With Covid 19 still confronting us, airlines canceling and delaying flights, not to mention losing luggage, travel insurance appears to be necessary. But coverage is confusing, and your needs may change from trip to trip.
In the August 2022 issue of Money Magazine, a reputable publication, they list by category the 9 Best Travel Insurance Companies.

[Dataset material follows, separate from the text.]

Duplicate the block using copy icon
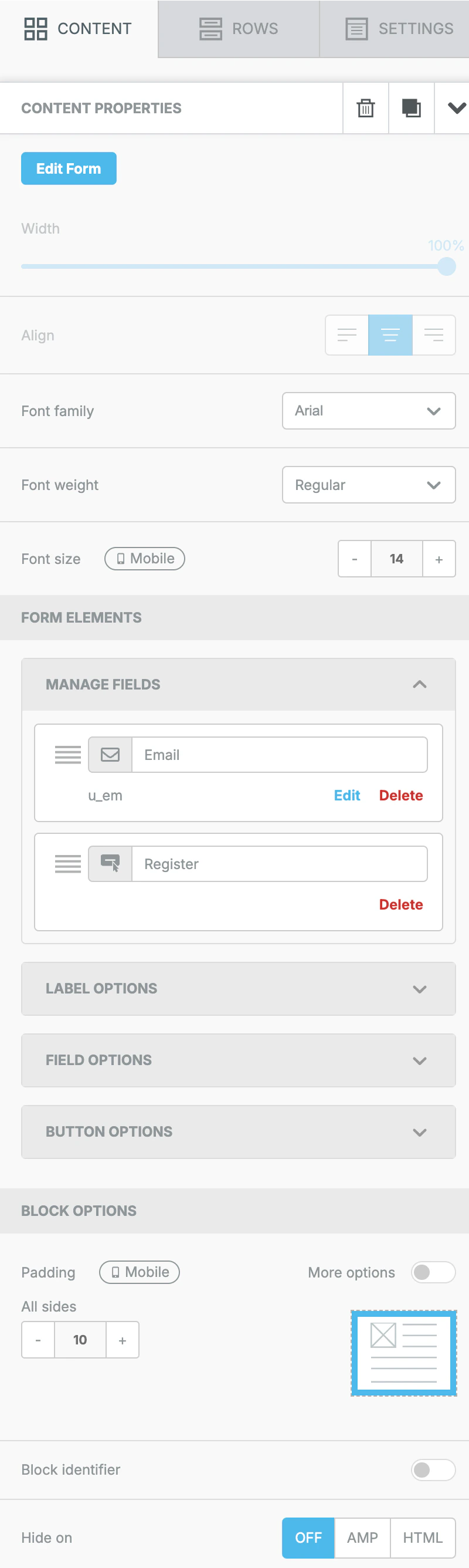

Top Picks for the Best Travel Insurance
- Seven Corners – Best for Large Groups
- Generali Global Assistance – Best for Emergency Support Services
- World Nomads – Best for Adventure Sports
- Nationwide – Best Cruise Travel Insurance
- Travelex – Best for Families with Children
- Allianz – Best for Business Travel
- AIG Travel Guard – Best for Add-ons
- HTH Travel Insurance – Best for Long-term International Travel Insurance
- TravelInsurance.com – Best for Comparing Quotes
Many of these companies offer single-trip insurance or annual coverage. The difficult part is anticipating your needs. Do you desire to cover the cost of your trip or tour, get coverage for canceled or delayed flights, reimbursement for lost luggage, theft or loss of items, and Covid or injury coverage if needed for medical assistance and extended stays? I recommend starting to compare policies at TravelInsurance.com. Then, depending on your needs and time, continue your research.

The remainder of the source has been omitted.